Se da un lato si assiste a questo assurdo teatrino, dall’altra parte lavoratrici e lavoratori, cittadine e cittadini, pensionate e pensionati sono alle prese con i problemi reali della vita: una pandemia che è ancora molto presente, i lavoratori alle prese con la cassa integrazione, l’aumento del costo della vita con un’inflazione che non si vedeva da decenni a questi livelli, legata anche al caro energia.

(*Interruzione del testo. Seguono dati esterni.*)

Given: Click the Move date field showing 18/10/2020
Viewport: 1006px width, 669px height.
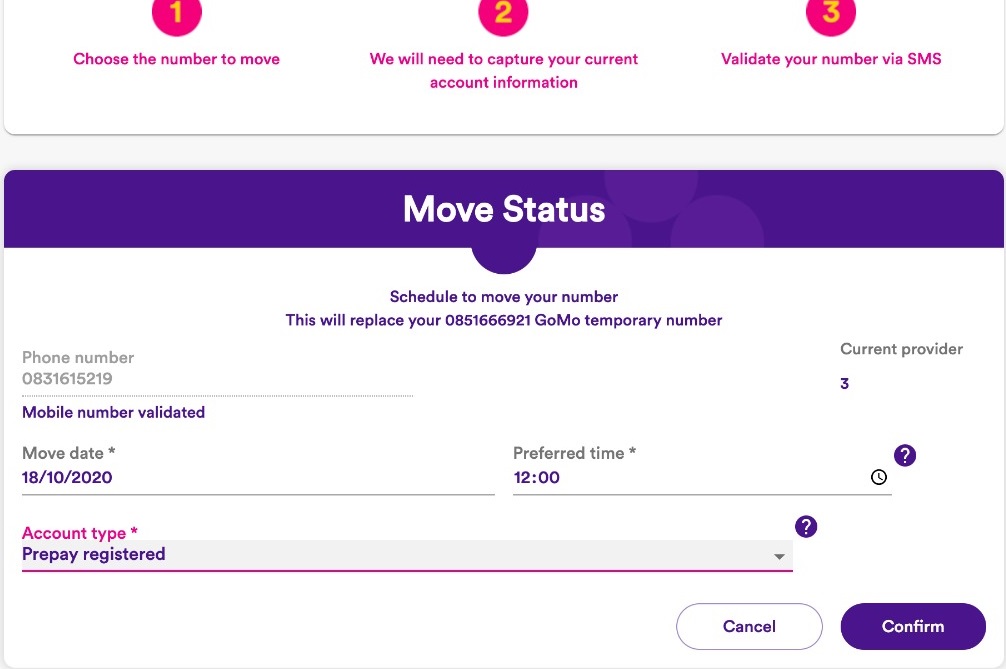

La Giunta di Sassuolo si deve velocemente interessare di questi problemi perché rischiamo che il combinato disposto delle criticità oggi presenti, determini difficoltà di tenuta economica delle famiglie e il rischio di scivolamento di una quota sempre maggiore sotto la soglia di povertà, in un territorio dove ancora tante famiglie vivono con poco più di 1.000 euro al mese e devono affrontare un’inflazione a quasi il 5%.
Quindi – conclude il coordinatore Cgil zona di Sassuolo – mi auguro che la situazione che si è venuta a creare in Giunta si risolva velocemente e si apra quanto prima un confronto con le parti sociali per verificare cosa può fare il Comune per aiutare le famiglie più in difficoltà ad affrontare questa complicata situazione”.